_Extrait du texte_:
————

C'était par une douce soirée de mars. Nous étions une vingtaine. Il y avait beaucoup de jeunes. Nous fêtions le retour de Walid. Le Libanais a retrouvé son aile. Et c'est bien. Le ballon joncha le sol plus que de raison ; une pluie imaginaire faisait des siennes. La partie fut équilibrée. Disons qu'elle fut un peu plus équilibrée d'un côté que de l'autre. L'équilibre est un point de vue, un parti pris. Surtout lorsque Perdigue joue. Notre pinson taquina les ramiers et fut victime d'un œuf de pigeon. La faute à Jeff. Pas celui de la chanson, le nôtre. Zeille eut des doutes sur l'en-avant : où commence-t-il, où s'arrête-t-il ? Une métaphysique de l'en-avant, en quelque sorte, qui le plongeait dans des gouffres. Nous eûmes alors un long conciliabule pour dissiper ses ombres. La partie continuait, nous, nous philosophions. Puis nous reprîmes le fil du jeu après avoir interrompu celui de notre conversation. J'ignore si Zeille avait recouvré la vérité.
Saint-Patrick oblige, c'est le Maître (Trassard) qui était de cuisine. Le Général était là. Il entama les hostilités (Patrick Trassard, pas le Général) par une soupe de la couleur de son pull-over. Un joli vert. La soupe était faite de brocoli, de pommes de terre et de jaunes d'œufs. Je ne crois pas qu'elle contenait du trèfle. Rien de bien irlandais au bout du compte si l'on excepte la couleur. N'importe, la soupe était aussi douce que le temps et annonçait la fin de l'hiver. Pépé était aux anges. Pour Pépé, un repas sans soupe, c'est comme La fureur de vivre sans James Dean, La Prisonnière du désert sans John Wayne. John Wayne, l'incomparable acteur de L'Homme tranquille qui se déroule en Irlande. Avec Maureen O'Hara et ses cheveux de feu. Croucrou, il a quelque chose de John Wayne. Surtout lorsqu’il joue (John Wayne, pas Croucrou) Sean Thonrton, le boxeur de L'Homme tranquille.

————

_Objectifs_:
**1.** Dans le récit de la soirée, pourquoi les joueurs ont-ils tenu un long conciliabule pendant la partie ?
**2.** Reprenez en liste courte le paragraphe du récit de la soirée qui commence par « Saint-Patrick oblige », en gardant les faits principaux.
**3.** Poursuivez le récit de la soirée à partir de l'endroit où il s'arrête.

_Fiches de données_:
————

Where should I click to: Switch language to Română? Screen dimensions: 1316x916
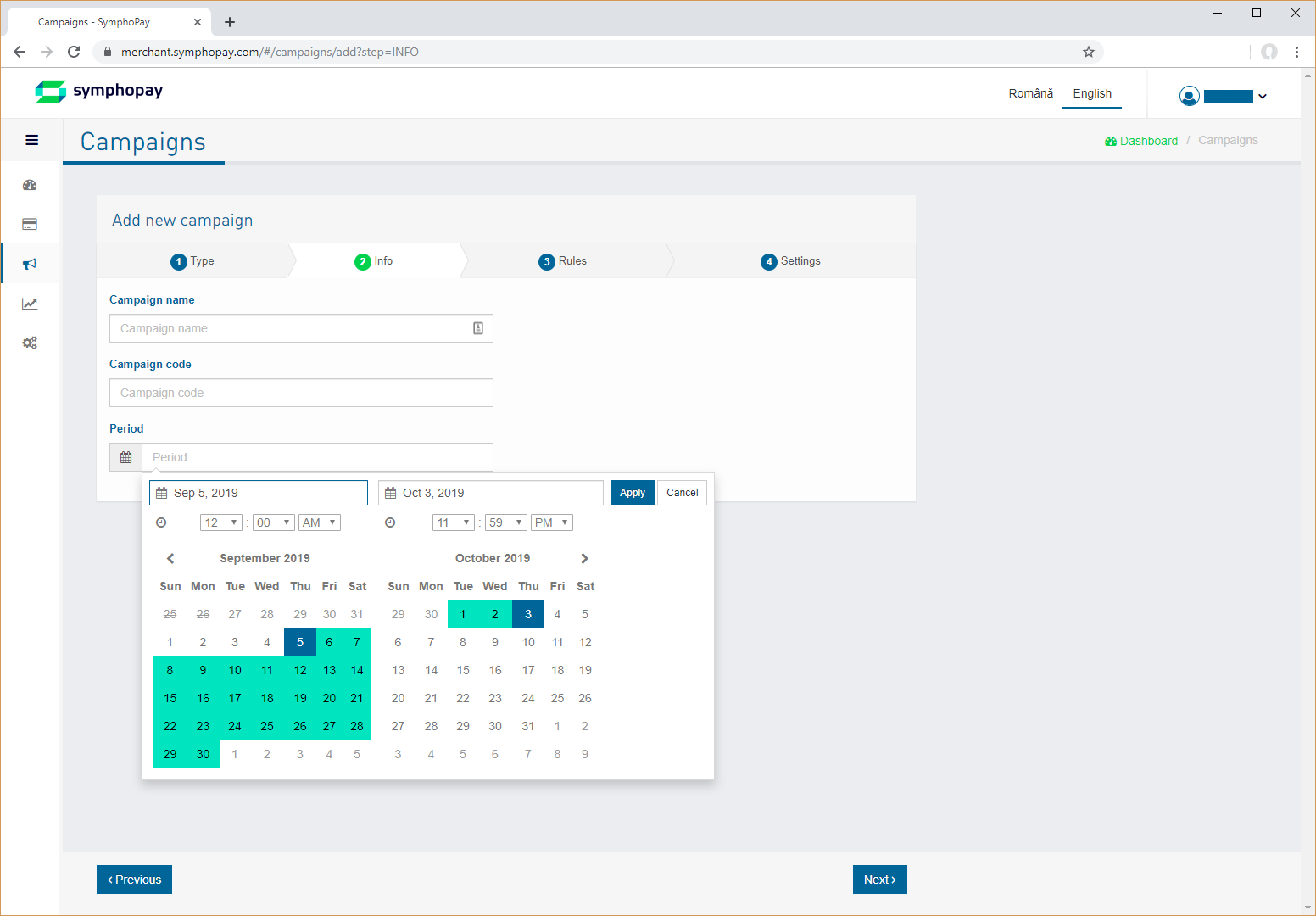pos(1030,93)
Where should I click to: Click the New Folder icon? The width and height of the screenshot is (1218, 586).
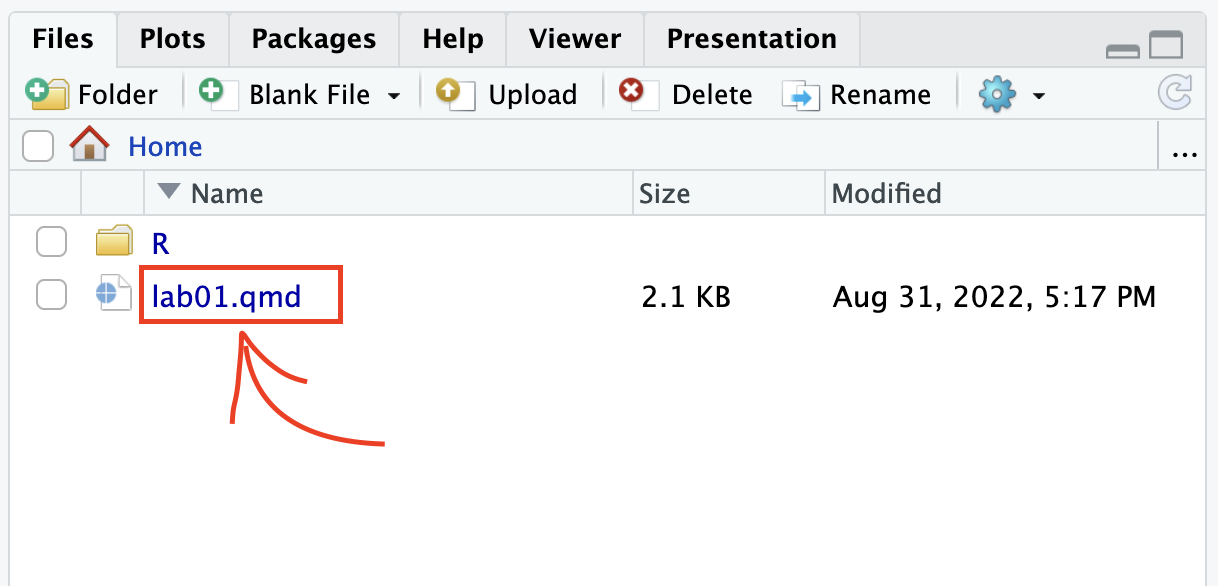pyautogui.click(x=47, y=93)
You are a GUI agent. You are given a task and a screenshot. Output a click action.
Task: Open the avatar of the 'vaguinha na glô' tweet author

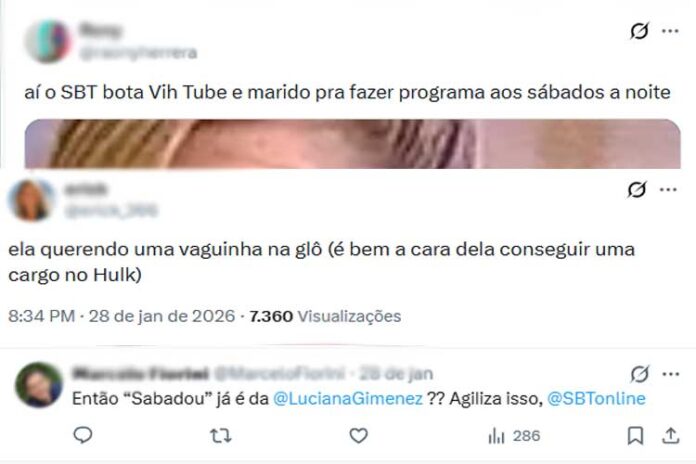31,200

————

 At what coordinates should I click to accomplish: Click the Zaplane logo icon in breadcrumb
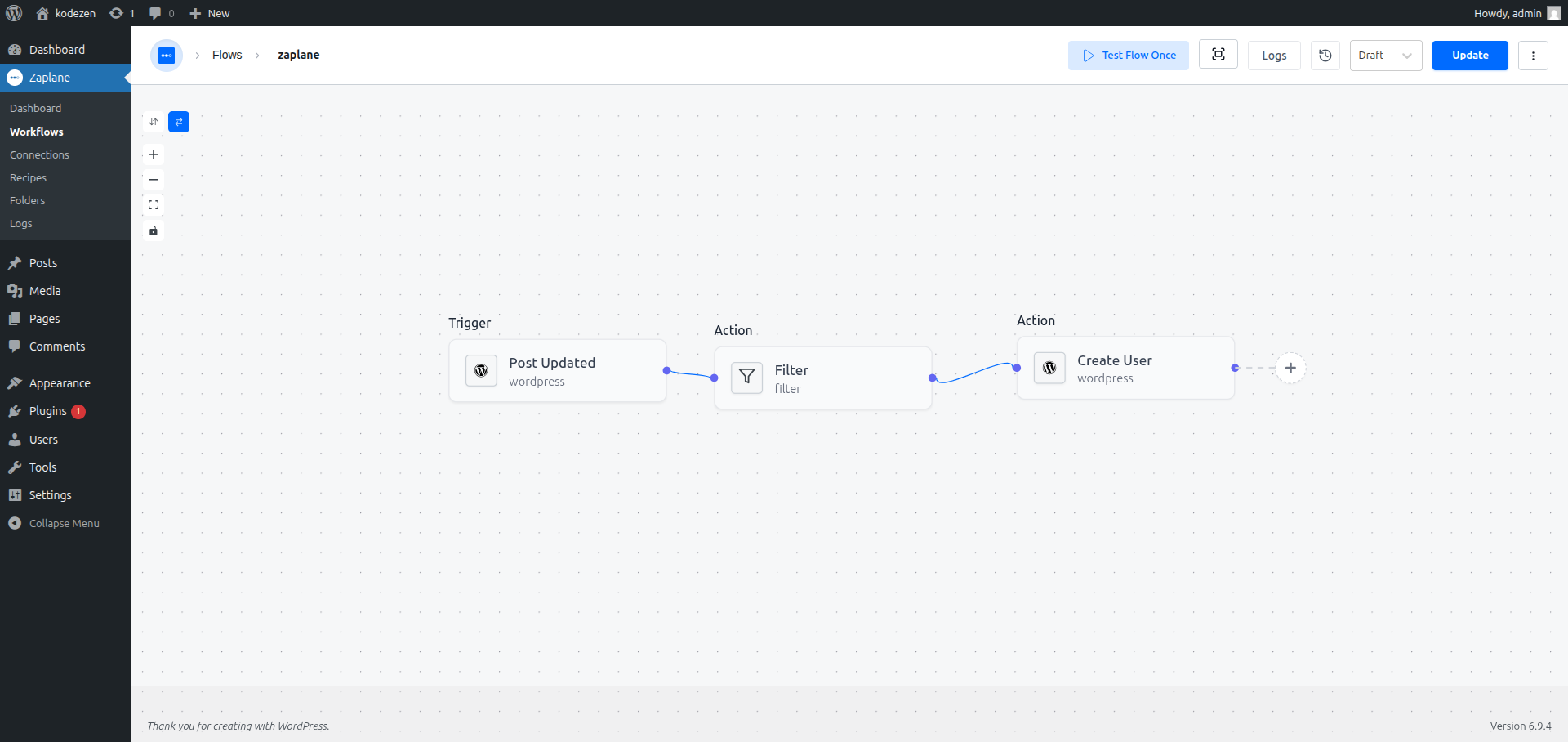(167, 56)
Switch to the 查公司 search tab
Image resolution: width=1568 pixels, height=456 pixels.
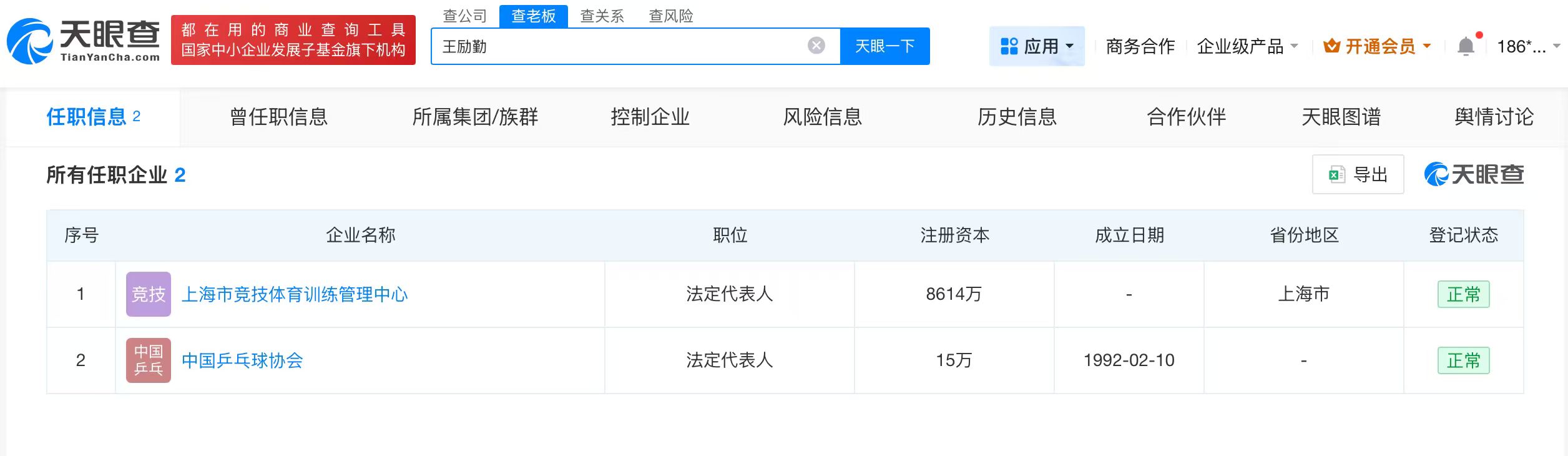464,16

————

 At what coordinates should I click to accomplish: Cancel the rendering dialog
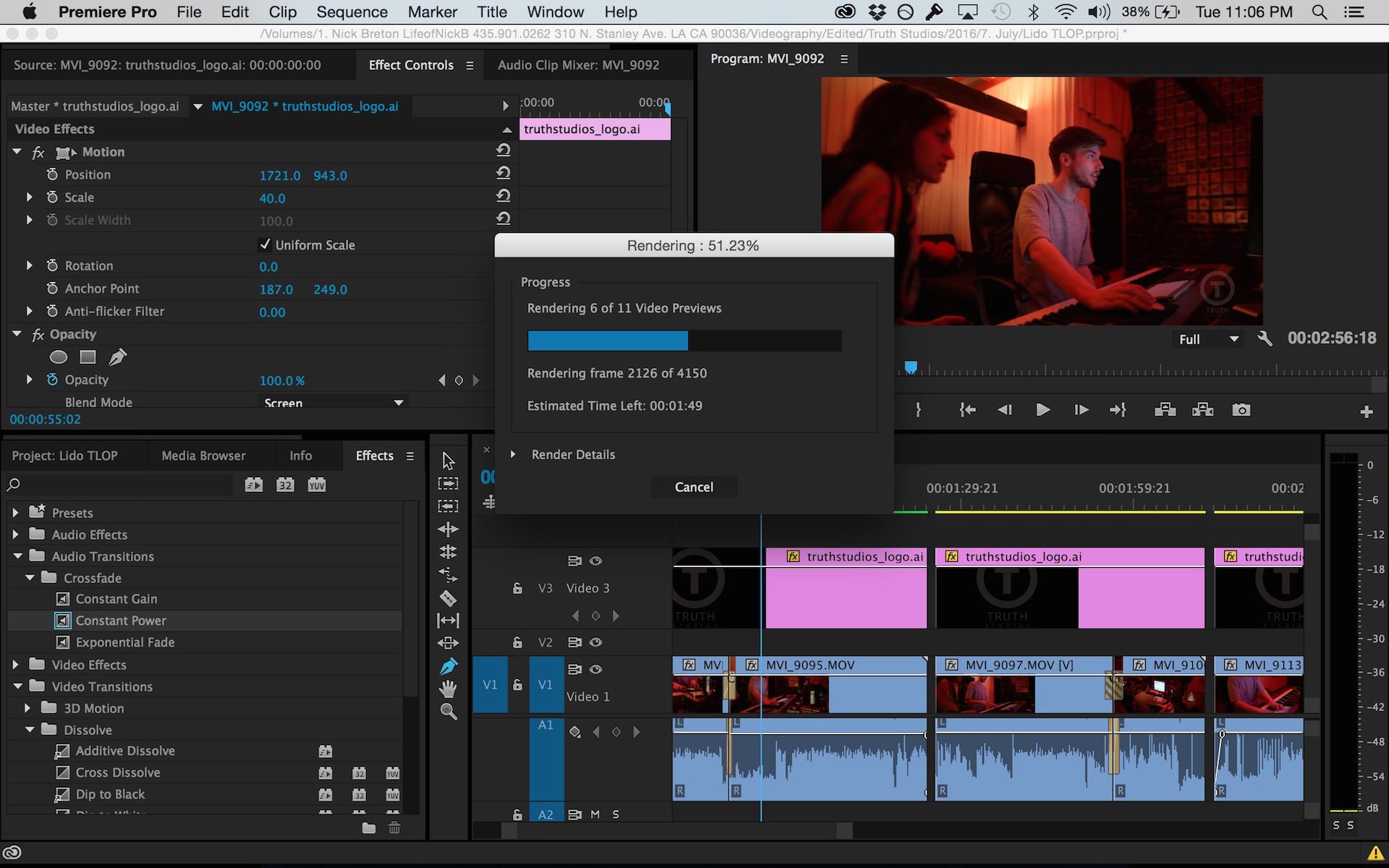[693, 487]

————

_Réponses par consigne_:
**1.** Zeille avait des doutes sur l'en-avant : il se demandait où il commence et où il s'arrête. Cette « métaphysique de l'en-avant » le plongeait dans des gouffres, et le conciliabule devait dissiper ses ombres.

**2.**
- Pour la Saint-Patrick, Patrick Trassard, le Maître, était de cuisine ; le Général était présent.
- Il a servi en entrée une soupe verte, de la couleur de son pull-over, faite de brocoli, de pommes de terre et de jaunes d'œufs.
- À part la couleur, elle n'avait rien d'irlandais, mais elle était douce comme le temps et annonçait la fin de l'hiver.
- Pépé était aux anges : pour lui, un repas sans soupe, c'est comme un film sans sa vedette, John Wayne par exemple.
- John Wayne joue dans L'Homme tranquille, qui se passe en Irlande, avec Maureen O'Hara ; Croucrou lui ressemble un peu, surtout dans le rôle du boxeur de ce film.

**3.**
L'Irlande, ce fut pour le coddle. Le coddle ou marmite de Dublin est un mets de saucissons, bacon, oignon et patates ragoûté en bouillon de poulet, très populaire dans la capitale de l’Irlande. À défaut de poulet, nous eûmes droit à des saucisses. Ou, plutôt, à défaut de saucisson, de la saucisse. Un coddle gascon en somme. Mais un coddle tout de même et de belle facture. Un régal. Ce n'est pas le Tcho qui dira le contraire. Le Tcho, il a une tête d'écrivain. Ces cheveux en bataille se dressant sur son crâne lui donnent un air profond et spirituel. Il n'y a pas besoin d'écrire des livres quand on a une gueule d'écrivain. Tcho, c'est un écrivain sans livres (l’expression n’est pas de moi mais de Paul Valéry, en quoi Valéry annonçait le Tcho).
Coddle et Hauchat faisaient bon ménage. Sans Jean-Phi parti rameuter de la clientèle en Allemagne. Le Préside discutait avec Zeille qui remit le couvert sur l'en-avant. Non, ses ombres ne s'étaient pas dissipées. Même Amélie ne parvint pas à le rasséréner.
Le lancer d'assiettes fut vigoureux et sédentaire. Sédentaire par ce que Patrick ne bougea pas d'un pouce de sa place, à l'extrémité de la table, entre le Tcho et Pépé. Debout, il projeta les ustensiles à tout un chacun avec plus ou moins de bonheur. Le pari était risqué et plein de panache. Il s'en tira avec les honneurs. Il y eut bien quelques éclats d'assiettes, ça et là.
En dessert, le Maître nous gratifia de son traditionnel riz au lait, parfumé, of course, au whisky irlandais. Un compromis entre deux civilisations. Un dessert mêlé que n'aurait pas désavoué Montaigne.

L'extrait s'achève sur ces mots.